Although throwing a feast for a guest is a common part of hospitality, hunger and the consumption of food often have negative associations in The Odyssey. They represent lack of discipline or submission to temptation, as when Odysseus tarries in the cave of the Cyclops, when his men slaughter the Sun’s flocks, or when they eat the fruit of the lotus. The suitors, moreover, are constantly eating. Whenever Telemachus and Penelope complain about their uninvited guests, they mention how the suitors slaughter the palace’s livestock. Odysseus kills the suitors just as they are starting their dinner, and Homer graphically describes them falling over tables and spilling their food.

In almost all cases, the monsters of The Odyssey owe their monstrosity at least in part to their diets or the way that they eat. Scylla swallows six of Odysseus’s men, one for each head. The Cyclops eats humans, but not sheep apparently, and is gluttonous nonetheless: when he gets drunk, he vomits up wine mixed with pieces of human flesh. The Laestrygonians seem like nice people—until their queen, who is described as “huge as a mountain crag,” tries to eat Odysseus and his men (10.124). In these cases, excessive eating represents not just lack of self-control, but also the total absence of humanity and civility.

The Wedding Bed

The wedding bed in Book 23 symbolizes the constancy of Penelope and Odysseus’s marriage. Only a single maidservant has ever seen the bed, and it is where the happy couple spends its first night in each other’s arms since Odysseus’s departure for Troy twenty years earlier. The symbolism is heightened by the trick that Penelope uses to test Odysseus, which revolves around the immovability of their bed—a metaphor for the unshakable foundation of their love.

Penelope’s Shroud for Laertes

During Odysseus’s long absence from Ithaca, his house fills with suitors seeking Penelope’s hand and her riches. Penelope tells them she will choose one to marry after she has finished weaving a burial shroud for her father-in-law, Laertes. This ruse symbolizes Penelope’s cunning resistance, as she weaves during the day and unravels her work at night. Her power over her own home rests on her ability to keep from remarrying.
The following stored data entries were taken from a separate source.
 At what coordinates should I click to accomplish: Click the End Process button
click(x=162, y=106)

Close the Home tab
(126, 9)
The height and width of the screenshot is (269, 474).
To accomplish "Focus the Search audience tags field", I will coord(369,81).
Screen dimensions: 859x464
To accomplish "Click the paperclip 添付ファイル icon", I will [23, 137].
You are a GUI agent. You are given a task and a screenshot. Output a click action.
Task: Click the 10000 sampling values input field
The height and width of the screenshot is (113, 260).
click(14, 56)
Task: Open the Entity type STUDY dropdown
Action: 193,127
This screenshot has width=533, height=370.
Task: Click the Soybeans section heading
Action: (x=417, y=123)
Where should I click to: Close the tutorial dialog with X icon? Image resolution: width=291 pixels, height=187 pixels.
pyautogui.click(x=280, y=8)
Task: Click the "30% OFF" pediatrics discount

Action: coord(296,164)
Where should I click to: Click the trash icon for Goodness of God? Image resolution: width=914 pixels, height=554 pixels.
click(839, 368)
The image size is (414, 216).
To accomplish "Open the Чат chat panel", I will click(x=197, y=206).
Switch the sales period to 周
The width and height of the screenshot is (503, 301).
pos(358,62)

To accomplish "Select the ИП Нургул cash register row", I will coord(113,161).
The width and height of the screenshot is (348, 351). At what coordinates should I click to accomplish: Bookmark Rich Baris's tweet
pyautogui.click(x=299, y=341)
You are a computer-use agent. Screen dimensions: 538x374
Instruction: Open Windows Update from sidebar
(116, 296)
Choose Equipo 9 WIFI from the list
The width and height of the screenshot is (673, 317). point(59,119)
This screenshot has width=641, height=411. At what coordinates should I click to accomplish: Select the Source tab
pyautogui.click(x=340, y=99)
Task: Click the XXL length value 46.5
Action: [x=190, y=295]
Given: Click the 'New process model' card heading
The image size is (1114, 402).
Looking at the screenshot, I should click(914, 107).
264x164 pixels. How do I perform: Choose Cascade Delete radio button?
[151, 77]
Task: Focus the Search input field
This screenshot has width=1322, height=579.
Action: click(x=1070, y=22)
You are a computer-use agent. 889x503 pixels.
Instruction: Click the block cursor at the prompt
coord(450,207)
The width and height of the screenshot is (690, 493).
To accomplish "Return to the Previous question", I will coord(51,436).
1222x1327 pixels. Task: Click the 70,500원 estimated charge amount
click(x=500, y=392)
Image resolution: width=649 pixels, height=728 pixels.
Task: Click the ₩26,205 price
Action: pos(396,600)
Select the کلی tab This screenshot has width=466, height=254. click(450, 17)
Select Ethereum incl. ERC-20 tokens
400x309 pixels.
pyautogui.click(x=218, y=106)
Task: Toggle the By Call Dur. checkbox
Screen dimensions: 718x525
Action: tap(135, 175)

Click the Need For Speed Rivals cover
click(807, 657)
Penelope’s cleverness and deception set her up as an equal match to Odysseus. Although they do not reunite until later in the poem, Penelope’s trick with the shroud implies a unified approach with her husband. The couple uses similar concealed tactics to achieve their goals, and Penelope’s intelligence fits well with quick-thinking Odysseus. Her lingering delay in completing the shroud works in tandem with Odysseus’s consistent fighting to get back home. Their parallel strategies ultimately symbolize their steadfast commitment to Odysseus’s return.